→ **Written instruction**: Render as a numbered list the lines of the data starting with the line that contains "Select the Start Menu Create File entry" and going on through the end of the data, omitting blank lines.

→ **Available records**:
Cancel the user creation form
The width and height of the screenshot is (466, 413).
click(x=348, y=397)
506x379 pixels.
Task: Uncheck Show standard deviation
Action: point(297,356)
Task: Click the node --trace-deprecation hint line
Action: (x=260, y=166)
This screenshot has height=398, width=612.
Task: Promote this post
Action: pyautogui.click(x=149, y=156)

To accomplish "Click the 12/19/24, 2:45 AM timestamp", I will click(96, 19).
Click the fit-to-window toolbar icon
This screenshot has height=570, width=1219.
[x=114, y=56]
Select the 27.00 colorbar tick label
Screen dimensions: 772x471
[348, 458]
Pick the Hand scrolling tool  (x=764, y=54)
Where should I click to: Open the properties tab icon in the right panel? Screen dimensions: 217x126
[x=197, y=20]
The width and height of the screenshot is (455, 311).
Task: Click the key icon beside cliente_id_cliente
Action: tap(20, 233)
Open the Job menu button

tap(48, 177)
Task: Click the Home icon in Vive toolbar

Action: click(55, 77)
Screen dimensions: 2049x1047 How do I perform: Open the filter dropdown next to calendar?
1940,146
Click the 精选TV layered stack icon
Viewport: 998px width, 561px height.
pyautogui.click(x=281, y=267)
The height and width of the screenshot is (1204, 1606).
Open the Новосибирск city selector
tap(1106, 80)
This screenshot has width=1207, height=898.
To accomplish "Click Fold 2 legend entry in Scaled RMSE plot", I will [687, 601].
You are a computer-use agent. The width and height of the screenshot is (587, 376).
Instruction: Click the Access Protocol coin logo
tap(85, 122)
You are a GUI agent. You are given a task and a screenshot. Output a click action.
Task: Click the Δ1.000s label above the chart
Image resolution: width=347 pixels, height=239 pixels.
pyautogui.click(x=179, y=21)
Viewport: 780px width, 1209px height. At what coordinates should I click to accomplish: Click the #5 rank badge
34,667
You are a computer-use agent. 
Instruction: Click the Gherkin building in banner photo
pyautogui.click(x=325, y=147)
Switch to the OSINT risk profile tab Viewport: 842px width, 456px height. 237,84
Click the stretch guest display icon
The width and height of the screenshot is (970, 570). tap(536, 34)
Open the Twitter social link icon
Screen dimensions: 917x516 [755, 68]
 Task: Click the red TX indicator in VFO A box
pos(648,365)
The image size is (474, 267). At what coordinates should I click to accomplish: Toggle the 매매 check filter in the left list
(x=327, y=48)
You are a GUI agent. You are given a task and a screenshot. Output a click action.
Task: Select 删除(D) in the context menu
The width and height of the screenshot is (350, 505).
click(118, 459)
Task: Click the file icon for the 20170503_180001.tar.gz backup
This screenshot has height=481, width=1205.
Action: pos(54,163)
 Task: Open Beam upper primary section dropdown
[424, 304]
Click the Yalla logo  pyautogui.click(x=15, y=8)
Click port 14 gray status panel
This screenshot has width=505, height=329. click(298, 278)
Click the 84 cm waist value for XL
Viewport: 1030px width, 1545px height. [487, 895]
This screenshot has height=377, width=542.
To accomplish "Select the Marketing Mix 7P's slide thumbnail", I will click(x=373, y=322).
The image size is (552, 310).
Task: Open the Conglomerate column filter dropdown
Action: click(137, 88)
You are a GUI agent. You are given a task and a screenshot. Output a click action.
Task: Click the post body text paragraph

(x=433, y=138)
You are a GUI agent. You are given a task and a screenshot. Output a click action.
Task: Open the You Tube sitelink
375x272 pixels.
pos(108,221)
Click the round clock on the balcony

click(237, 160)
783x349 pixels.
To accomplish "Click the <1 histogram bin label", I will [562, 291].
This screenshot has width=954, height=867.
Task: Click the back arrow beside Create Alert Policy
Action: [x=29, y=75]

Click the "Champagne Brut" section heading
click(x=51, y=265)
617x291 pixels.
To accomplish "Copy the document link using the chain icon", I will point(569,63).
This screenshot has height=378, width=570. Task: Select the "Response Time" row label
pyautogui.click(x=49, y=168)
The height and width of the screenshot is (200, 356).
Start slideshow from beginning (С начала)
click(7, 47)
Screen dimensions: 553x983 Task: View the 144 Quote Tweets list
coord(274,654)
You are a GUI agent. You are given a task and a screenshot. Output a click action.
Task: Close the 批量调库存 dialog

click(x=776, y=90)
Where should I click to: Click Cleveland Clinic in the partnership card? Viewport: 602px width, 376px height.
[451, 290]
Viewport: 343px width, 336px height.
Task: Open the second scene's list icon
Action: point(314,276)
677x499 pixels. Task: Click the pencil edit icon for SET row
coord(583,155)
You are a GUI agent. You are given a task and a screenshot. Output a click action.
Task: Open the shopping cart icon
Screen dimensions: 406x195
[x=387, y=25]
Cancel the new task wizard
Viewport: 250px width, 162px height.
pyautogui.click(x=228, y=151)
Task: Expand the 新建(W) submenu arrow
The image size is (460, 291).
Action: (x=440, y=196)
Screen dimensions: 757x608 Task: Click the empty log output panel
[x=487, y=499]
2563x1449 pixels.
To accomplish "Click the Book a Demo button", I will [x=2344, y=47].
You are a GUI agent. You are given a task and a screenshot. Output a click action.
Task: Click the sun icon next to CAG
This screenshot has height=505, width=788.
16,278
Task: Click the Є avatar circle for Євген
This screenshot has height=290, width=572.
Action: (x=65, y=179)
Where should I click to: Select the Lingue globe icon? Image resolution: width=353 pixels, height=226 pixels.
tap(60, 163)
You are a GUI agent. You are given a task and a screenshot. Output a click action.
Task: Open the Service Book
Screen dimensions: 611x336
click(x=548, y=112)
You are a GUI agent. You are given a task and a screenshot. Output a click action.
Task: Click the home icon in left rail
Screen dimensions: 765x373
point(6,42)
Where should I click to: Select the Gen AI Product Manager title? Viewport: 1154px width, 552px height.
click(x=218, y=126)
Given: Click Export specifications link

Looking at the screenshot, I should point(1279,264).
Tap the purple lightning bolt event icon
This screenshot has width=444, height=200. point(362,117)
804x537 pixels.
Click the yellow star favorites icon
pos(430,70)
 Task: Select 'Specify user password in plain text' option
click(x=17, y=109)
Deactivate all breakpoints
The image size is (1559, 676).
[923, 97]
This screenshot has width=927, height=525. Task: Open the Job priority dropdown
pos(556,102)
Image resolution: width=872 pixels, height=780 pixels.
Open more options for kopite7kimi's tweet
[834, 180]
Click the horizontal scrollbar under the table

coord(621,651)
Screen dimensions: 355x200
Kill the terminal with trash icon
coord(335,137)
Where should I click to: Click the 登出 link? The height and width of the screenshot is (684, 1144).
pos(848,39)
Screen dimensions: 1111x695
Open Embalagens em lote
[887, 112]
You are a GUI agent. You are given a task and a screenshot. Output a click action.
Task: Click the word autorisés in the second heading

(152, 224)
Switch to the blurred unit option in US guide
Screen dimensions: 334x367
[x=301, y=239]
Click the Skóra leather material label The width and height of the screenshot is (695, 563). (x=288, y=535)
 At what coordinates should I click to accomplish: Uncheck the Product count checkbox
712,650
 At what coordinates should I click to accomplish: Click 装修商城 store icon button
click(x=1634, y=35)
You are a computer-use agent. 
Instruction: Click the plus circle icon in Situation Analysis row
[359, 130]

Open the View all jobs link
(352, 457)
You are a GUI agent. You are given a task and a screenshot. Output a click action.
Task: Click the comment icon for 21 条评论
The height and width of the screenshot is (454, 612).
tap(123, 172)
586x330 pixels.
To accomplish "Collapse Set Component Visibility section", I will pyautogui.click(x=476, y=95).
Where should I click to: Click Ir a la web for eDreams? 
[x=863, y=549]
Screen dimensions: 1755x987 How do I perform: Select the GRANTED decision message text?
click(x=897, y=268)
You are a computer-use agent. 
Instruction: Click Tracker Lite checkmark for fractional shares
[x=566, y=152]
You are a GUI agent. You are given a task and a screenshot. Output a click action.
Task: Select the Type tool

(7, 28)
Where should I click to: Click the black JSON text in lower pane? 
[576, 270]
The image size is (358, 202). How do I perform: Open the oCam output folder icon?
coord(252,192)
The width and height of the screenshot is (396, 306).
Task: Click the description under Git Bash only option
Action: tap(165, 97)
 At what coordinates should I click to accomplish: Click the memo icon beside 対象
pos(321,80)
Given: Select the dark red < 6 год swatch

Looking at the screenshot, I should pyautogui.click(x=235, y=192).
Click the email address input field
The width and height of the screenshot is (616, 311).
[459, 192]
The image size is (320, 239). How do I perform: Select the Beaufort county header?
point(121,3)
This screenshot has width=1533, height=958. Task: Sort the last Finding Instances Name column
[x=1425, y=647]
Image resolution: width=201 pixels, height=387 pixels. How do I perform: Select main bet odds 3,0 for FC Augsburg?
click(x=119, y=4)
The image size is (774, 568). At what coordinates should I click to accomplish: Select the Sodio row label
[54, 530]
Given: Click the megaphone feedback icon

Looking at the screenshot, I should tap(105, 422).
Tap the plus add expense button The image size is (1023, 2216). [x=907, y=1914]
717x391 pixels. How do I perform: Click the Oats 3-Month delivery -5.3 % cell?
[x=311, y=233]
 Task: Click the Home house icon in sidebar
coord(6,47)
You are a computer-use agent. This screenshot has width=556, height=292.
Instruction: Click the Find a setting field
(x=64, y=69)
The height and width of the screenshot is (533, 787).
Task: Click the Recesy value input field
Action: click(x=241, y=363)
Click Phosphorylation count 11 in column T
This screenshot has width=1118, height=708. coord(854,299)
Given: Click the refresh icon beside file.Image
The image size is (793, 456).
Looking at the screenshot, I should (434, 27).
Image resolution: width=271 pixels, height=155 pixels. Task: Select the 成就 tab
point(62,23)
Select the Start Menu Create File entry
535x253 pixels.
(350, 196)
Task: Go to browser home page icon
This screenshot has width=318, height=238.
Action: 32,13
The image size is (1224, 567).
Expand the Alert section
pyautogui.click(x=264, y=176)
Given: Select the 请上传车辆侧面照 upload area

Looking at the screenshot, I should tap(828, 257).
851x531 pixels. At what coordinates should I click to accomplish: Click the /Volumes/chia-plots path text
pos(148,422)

→ **Solution below**:
1. Select the Start Menu Create File entry
2. 535x253 pixels.
3. (350, 196)
4. Task: Go to browser home page icon
5. This screenshot has width=318, height=238.
6. Action: 32,13
7. The image size is (1224, 567).
8. Expand the Alert section
9. pyautogui.click(x=264, y=176)
10. Given: Select the 请上传车辆侧面照 upload area
11. Looking at the screenshot, I should tap(828, 257).
12. 851x531 pixels. At what coordinates should I click to accomplish: Click the /Volumes/chia-plots path text
13. pos(148,422)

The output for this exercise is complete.